■ Task directions ■
Can you rewrite the stretch from the line containing "The image size is (543, 1568)." through the end of the items, requests included, with every coordinate in the answers raised by 48?

■ Records for the task ■
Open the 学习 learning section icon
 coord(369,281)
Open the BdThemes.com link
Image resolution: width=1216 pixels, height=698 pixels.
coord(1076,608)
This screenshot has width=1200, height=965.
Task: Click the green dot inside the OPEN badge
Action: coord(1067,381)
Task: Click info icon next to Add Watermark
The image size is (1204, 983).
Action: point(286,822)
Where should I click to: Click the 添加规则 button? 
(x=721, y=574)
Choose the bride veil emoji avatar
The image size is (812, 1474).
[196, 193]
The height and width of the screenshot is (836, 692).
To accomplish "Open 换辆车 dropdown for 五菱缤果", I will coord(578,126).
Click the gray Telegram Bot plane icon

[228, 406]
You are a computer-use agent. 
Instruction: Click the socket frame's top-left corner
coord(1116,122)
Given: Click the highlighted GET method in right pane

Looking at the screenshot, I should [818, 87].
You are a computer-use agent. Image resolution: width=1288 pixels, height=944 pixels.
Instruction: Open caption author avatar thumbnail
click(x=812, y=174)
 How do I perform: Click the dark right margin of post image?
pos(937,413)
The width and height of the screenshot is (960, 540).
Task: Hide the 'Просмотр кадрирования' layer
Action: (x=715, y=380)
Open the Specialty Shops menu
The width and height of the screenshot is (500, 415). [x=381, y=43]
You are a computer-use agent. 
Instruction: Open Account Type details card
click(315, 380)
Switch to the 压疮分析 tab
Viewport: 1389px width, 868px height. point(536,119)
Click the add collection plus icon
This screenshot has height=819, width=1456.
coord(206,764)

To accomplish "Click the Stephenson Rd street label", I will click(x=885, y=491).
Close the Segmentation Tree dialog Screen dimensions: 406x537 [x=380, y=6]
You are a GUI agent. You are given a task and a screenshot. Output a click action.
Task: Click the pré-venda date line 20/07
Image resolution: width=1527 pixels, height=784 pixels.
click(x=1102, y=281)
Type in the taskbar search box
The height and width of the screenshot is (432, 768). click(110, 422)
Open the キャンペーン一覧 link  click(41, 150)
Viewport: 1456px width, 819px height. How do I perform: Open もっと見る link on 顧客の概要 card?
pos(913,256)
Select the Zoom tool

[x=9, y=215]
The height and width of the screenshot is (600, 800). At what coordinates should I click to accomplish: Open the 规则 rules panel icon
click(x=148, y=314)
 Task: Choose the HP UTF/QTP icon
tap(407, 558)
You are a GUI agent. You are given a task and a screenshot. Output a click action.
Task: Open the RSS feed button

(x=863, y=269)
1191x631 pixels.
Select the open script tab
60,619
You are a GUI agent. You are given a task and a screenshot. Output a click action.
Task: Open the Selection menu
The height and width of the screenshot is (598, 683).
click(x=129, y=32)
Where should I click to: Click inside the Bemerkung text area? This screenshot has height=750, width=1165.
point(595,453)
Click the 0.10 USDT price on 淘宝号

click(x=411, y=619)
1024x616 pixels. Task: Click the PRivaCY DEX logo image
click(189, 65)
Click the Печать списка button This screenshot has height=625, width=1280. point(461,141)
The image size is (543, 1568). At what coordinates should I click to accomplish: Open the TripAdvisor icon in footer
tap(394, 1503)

■ Expected answer ■
The image size is (543, 1568). At what coordinates should I click to accomplish: Open the TripAdvisor icon in footer
tap(442, 1551)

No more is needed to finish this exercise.